Create a .env file in the root of the project with the following content:

HOST=
PORT=
TIMEZONE=Europe/Kiev
API_VERSION=3

HOST / PORT refers to your Middleware service address. Note that you have to provide these environment variables on AWS Lambda as well.

There're several useful scripts for getting latest schema and generating typings:

npm run getSchema
npm run generateInterfaces
npm run generateMessages

You can check ./generateTypings.sh, which simplifies this process.

When you're ready for publishing just run the following command:

npm run build 

That will create an ./archive.zip which could be uploaded to Amazon Lambda then.

To get more details on how to create a Smart Home skill from scratch, use the following instruction.

Flow

Let's consider the following scenario: user wants to turn on the light.

Light bubble might be controlled by NodeMCU board via relay or RF transmitter.

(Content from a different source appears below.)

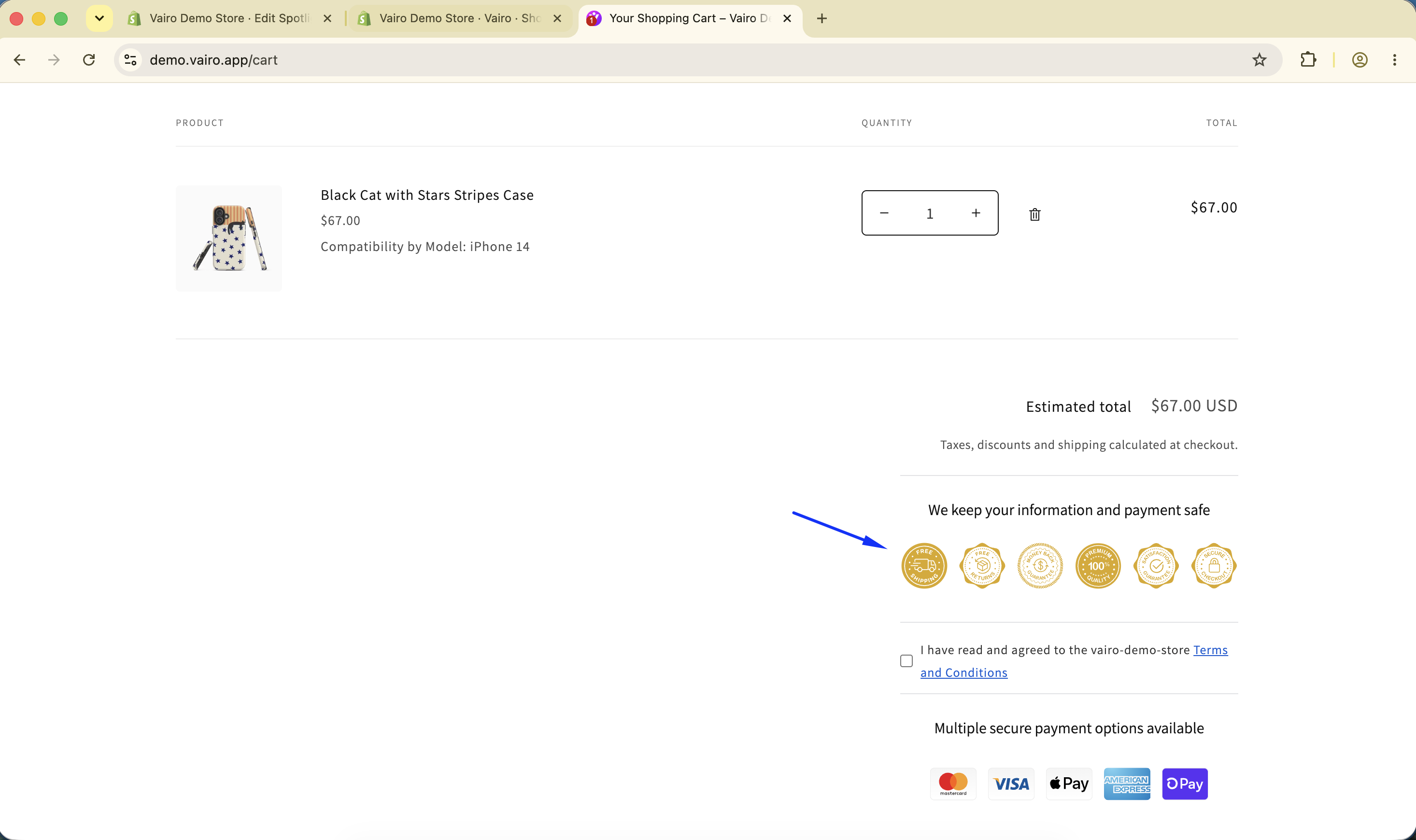
Task: Click the Money Back Guarantee badge
Action: click(1040, 565)
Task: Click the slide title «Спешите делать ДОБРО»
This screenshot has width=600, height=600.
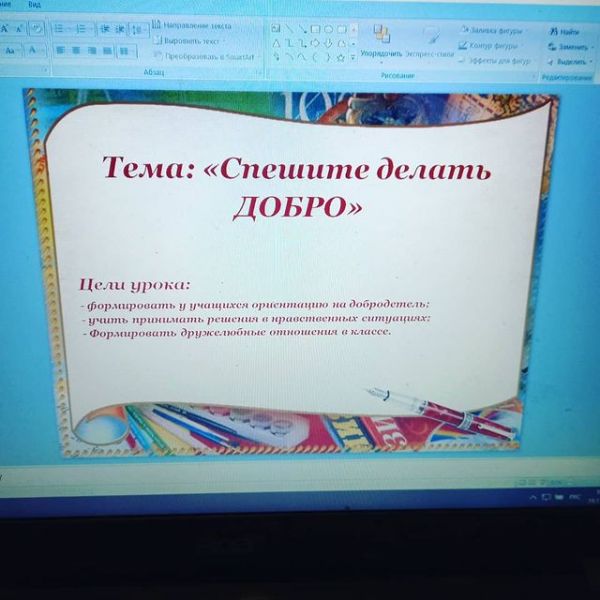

If micro-controller sends the following json to home/devices topic, Middleware will put it into in-memory storage for further usage by Alexa Smart Home Skill.

[
  {
    "endpointId": "lobby_lamp_1",
    "friendlyName": "light",
    "description": "Lobby Lamp 1",
    "manufacturerName": "Home",
    "cookie": {},
    "displayCategories": [
      "LIGHT"
    ],
    "capabilities": [
      {
        "type": "AlexaInterface",
        "interface": "Alexa.PowerController",
        "version": "3",
        "properties": {
          "supported": [
            {
              "name": "powerState"
            }
          ],
          "proactivelyReported": true,
          "retrievable": true
        }
      },
      {
        "type": "AlexaInterface",
        "interface": "Alexa",
        "version": "3"
      },
      {
        "type": "AlexaInterface",
        "interface": "Alexa.EndpointHealth",
        "version": "3",
        "properties": {
          "supported": [
            {
              "name": "connectivity"
            }
          ],
          "proactivelyReported": true,
          "retrievable": true
        }
      }
    ]
  }
]

When user first activates a skill and run devices' discovery, Smart Home Skill calls DiscoveryHandler, which then requests devices from our Middleware /devices endpoint.

When user says Alexa, light on (assuming the mentioned above friendly name in json), Smart Home Skill calls PowerHandler, which then sends a power control command, e.g.

[
  {
	"command":"TurnOn",
  	"state":true
  }
]

to our Middleware -> /device/lobby_lamp_1 endpoint.

This command is published to individual home/device/lobby_lamp_1 topic, which our NodeMCU board is subscribed to.

Micro-controller parses json message and executes the requested command via relay or RF transmitter.